• [What is being asked]: Identify each line of the material below that contains the word "This", and copy those lines.

(Some material)

• • •

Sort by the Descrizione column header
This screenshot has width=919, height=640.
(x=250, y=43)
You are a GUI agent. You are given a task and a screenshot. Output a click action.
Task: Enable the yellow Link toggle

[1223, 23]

• • •

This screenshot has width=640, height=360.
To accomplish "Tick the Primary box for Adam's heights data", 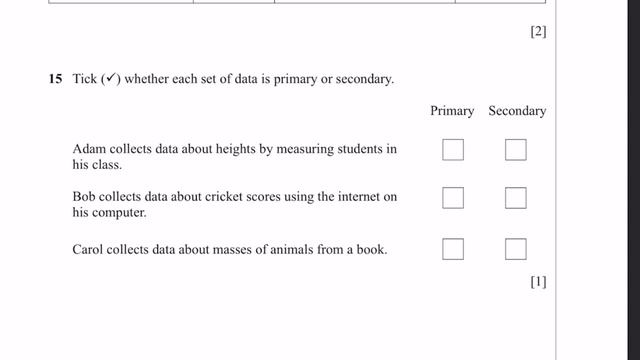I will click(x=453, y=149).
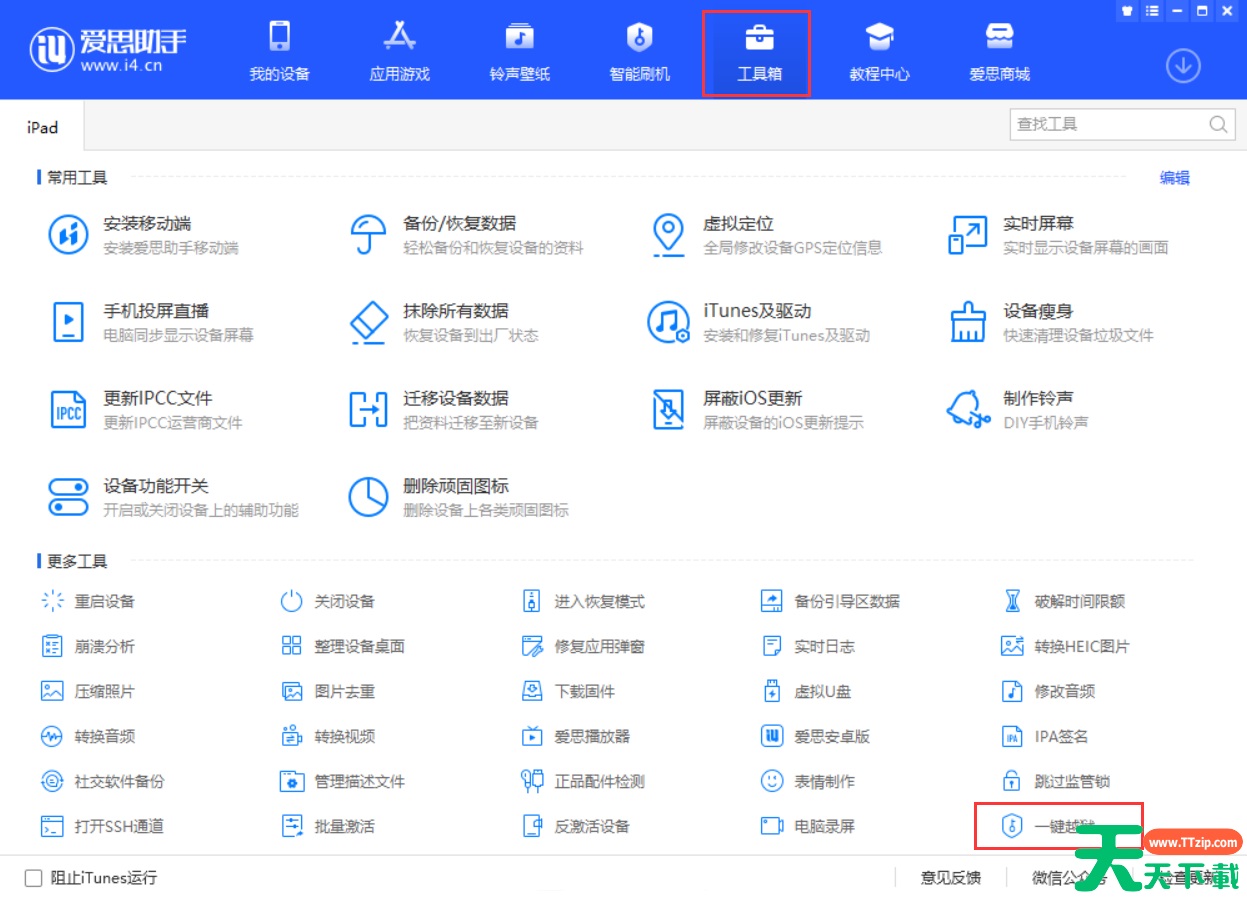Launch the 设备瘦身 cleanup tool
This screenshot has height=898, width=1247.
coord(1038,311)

• • •

• [Output of the task]:
This screenshot has width=919, height=640.
This screenshot has width=640, height=360.
This screenshot has height=898, width=1247.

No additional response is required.